EXERCISE DATA
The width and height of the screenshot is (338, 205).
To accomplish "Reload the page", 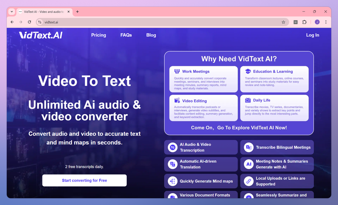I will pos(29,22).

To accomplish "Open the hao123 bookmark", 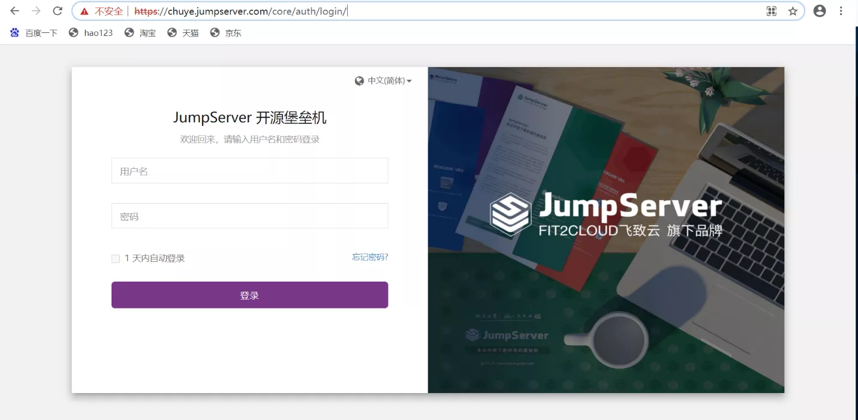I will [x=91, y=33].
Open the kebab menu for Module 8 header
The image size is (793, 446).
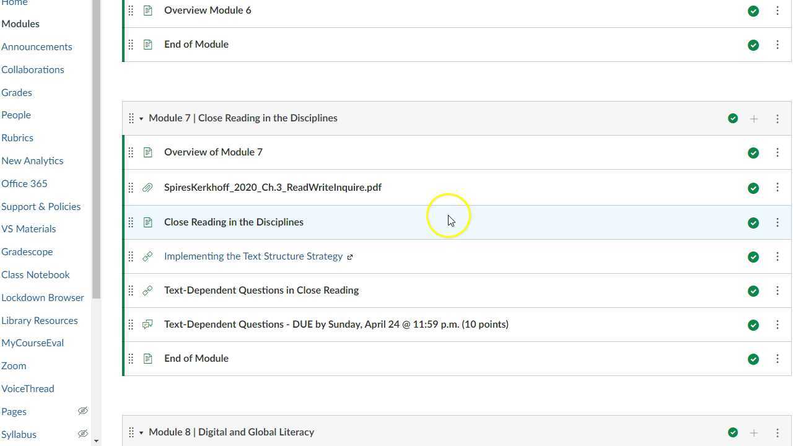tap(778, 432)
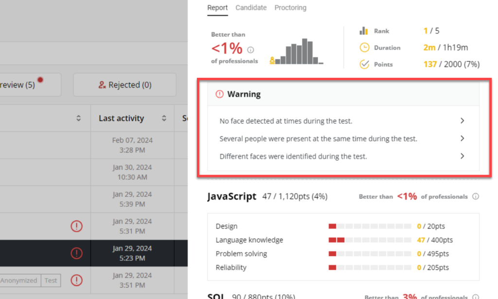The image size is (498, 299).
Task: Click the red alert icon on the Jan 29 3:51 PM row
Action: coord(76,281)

* * *

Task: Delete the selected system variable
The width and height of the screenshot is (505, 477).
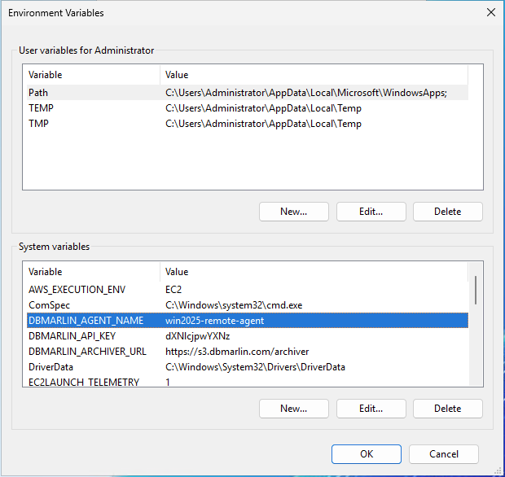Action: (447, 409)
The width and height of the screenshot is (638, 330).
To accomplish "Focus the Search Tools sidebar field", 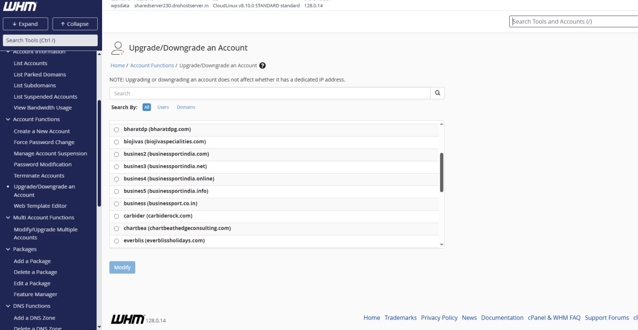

---

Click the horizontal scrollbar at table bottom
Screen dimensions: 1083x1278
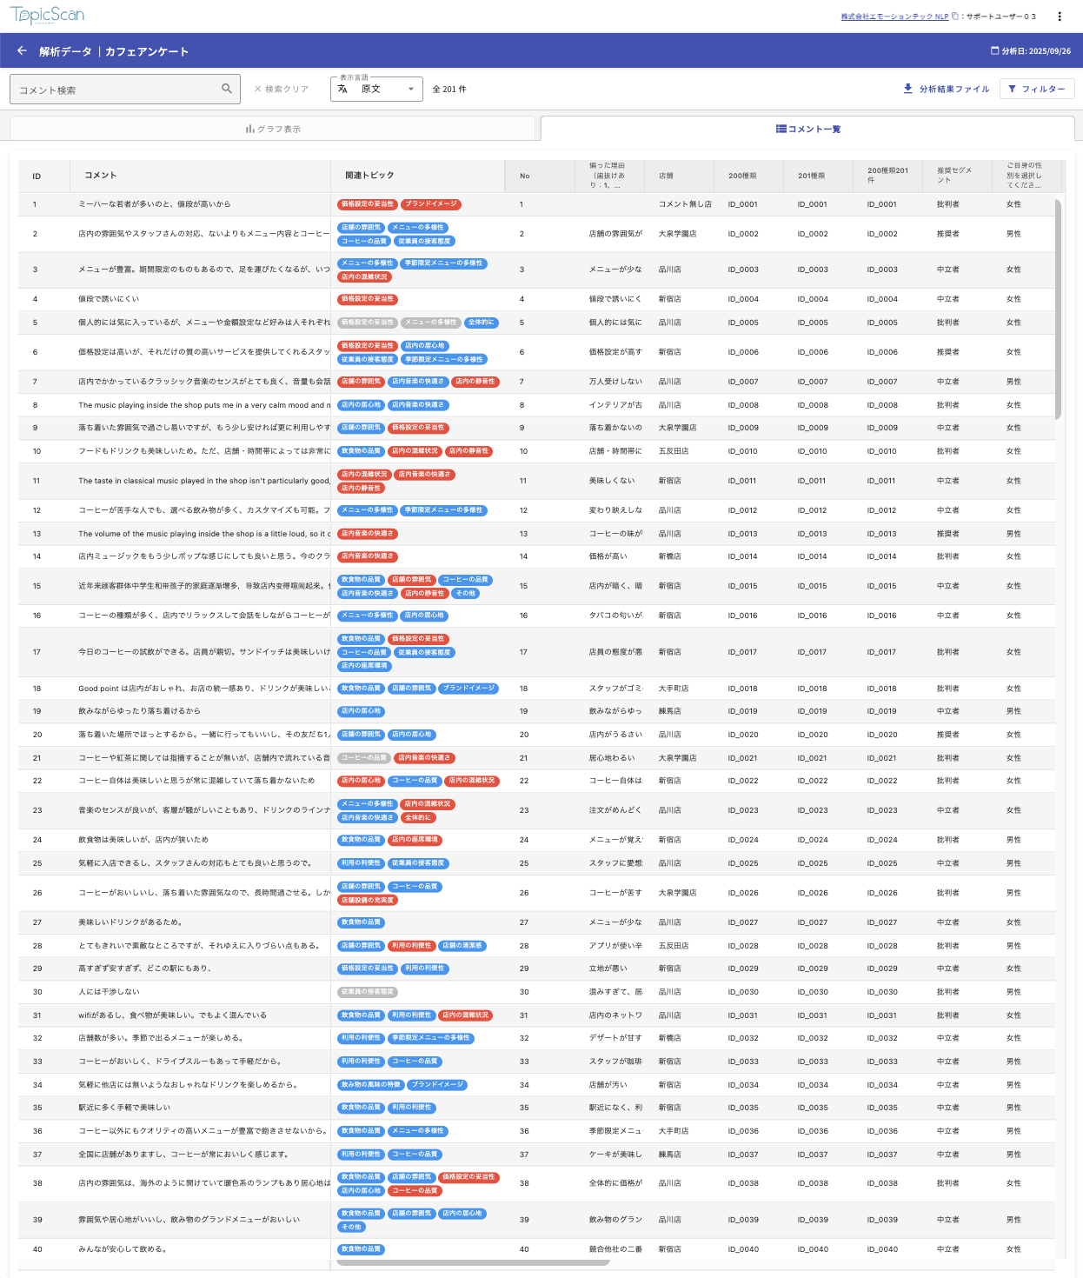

ASSIGNMENT
Using only the listing above, restate exactly the lines from the line containing "Click the horizontal" through the line containing "Screen dimensions: 1083x1278", both included.

COMPLETED TASK
Click the horizontal scrollbar at table bottom
Screen dimensions: 1083x1278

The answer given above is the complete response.